Returning more than the default 1000 rows

classic Classic list List threaded Threaded
5 messages Options
Reply | Threaded
Open this post in threaded view
|  
Report Content as Inappropriate

Returning more than the default 1000 rows

Paul-Armand Verhaegen
Hi,

I have problems making zeppelin 0.7.1 (in %python or %spark.pyspark) to return more than the default 1000 rows (from a pandas dataframe) in a visualisation or csv download.
I tried to increase the values of all maxResults settings in interpreter.json, but to no avail (and restarted zeppelin after config change).

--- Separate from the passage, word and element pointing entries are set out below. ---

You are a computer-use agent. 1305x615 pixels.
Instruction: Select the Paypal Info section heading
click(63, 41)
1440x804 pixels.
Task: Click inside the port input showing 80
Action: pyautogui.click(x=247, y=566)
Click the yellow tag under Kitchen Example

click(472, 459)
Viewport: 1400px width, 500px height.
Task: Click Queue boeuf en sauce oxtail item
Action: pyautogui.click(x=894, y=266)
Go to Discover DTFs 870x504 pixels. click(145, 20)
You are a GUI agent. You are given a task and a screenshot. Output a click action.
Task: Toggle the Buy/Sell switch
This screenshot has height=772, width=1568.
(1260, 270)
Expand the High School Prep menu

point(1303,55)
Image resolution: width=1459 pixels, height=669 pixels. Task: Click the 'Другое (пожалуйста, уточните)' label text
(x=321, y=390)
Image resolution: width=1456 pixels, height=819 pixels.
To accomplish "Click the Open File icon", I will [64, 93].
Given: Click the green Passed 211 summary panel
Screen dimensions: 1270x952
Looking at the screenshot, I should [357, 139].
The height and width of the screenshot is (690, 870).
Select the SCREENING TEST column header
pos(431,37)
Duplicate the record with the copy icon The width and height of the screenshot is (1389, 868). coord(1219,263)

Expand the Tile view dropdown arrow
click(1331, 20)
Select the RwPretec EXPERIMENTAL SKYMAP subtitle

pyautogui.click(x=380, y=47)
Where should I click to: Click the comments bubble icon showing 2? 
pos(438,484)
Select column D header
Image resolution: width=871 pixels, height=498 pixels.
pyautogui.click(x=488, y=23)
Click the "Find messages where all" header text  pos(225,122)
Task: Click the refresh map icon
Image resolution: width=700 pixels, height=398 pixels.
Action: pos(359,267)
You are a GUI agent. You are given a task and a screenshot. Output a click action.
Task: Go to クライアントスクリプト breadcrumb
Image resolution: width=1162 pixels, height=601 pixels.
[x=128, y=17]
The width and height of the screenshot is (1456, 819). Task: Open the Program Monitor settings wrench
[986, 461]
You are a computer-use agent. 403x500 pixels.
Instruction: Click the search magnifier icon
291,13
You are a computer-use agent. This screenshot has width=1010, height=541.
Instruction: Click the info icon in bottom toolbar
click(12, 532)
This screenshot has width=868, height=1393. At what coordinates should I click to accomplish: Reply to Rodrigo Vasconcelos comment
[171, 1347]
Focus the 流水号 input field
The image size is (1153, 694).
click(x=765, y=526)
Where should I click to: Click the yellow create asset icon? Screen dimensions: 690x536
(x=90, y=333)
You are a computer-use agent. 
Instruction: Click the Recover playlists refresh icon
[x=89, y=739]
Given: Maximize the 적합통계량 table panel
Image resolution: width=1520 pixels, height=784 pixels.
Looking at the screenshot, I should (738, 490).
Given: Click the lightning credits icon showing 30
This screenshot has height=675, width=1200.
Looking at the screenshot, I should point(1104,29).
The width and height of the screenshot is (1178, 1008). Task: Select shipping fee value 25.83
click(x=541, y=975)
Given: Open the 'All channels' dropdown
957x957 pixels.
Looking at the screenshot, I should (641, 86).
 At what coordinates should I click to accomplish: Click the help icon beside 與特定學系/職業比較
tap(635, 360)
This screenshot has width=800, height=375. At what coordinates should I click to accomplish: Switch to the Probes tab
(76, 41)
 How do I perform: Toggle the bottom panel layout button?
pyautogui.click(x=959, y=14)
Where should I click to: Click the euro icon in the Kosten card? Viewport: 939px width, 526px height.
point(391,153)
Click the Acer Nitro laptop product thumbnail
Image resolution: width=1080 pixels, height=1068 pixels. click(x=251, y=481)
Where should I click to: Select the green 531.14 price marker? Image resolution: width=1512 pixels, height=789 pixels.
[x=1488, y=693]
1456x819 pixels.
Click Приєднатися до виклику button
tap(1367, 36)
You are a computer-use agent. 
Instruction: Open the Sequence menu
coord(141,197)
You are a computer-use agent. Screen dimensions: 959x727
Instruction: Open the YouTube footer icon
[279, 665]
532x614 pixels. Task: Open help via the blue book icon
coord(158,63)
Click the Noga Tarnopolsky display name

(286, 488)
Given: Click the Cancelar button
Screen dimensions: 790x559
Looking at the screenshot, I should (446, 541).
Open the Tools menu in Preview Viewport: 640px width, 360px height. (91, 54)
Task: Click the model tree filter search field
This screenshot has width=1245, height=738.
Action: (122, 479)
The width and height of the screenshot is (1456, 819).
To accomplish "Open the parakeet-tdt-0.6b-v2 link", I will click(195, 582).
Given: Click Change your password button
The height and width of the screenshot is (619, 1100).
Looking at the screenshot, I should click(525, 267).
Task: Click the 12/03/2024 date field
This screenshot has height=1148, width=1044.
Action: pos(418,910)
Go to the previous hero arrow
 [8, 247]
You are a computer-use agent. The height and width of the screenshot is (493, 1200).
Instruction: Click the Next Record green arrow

Can someone point me in the right direction?

Thanks,
Paul
Reply | Threaded
Open this post in threaded view
|  
Report Content as Inappropriate

Re: Returning more than the default 1000 rows

Paul-Armand Verhaegen

Thanks for your reply. Based on your suggestions I've edited conf/zeppelin-env.sh adding: 
export ZEPPELIN_SPARK_MAXRESULT=10000      # Max number of Spark SQL result to display. 1000 by default.
export ZEPPELIN_WEBSOCKET_MAX_TEXT_MESSAGE_SIZE=10240000       # Size in characters of the maximum text message to be received by websocket. Defaults to 1024000

I've restarted zeppelin, but it still does not show any rows above 1000 (neither visualisation nor csv download).
I also doubled checked the settings by adding "env" in the common.sh to ensure that the settings are properly sourced into the shell, and they are.

Paul

On 20 Apr 2017, at 23:28, So good <[hidden email]> wrote:

The zeppelin configuration file has settings for the maximum number of rows and the maximum size of the file.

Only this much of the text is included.